Based on our config.yaml’s commands section, the commands has written in one line that we need to take the first part as an actual command and the rest of it must consider as the command’s parameters. We have done this in parse function. exec function is responsible for executing a command in the given directory, and finally, the run command will run all the commands we have sent to the Runner constructor.

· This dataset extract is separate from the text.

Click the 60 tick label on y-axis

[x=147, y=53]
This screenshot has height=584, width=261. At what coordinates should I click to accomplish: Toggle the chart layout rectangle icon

Now it’s time to finish our deployHandler function. Open main.go and add the last step to the deployHandler function:

func deployHandler(w http.ResponseWriter, r *http.Request) {

	// 1. parse the payload
    ...

	// 2. parse config
	... 

	// 3. authenticate
	if !isValidSignature(body, r.Header.Get("X-Hub-Signature"), project.secret) {
		w.WriteHeader(http.StatusBadRequest)
		w.Write([]byte("error"))
	} else {
		// 4. run commands
		runner := NewRunner(project.Commands, project.Dir)
		if err := runner.run(); err != nil {
			w.WriteHeader(http.StatusBadRequest)
			w.Write([]byte("error"))
		} else {
			w.WriteHeader(http.StatusOK)
			w.Write([]byte("success"))
		}
	}

runner.run() runs commands one by one and return error in each step the running command failed.

Our deployer is working now. But there are many things can be added to it.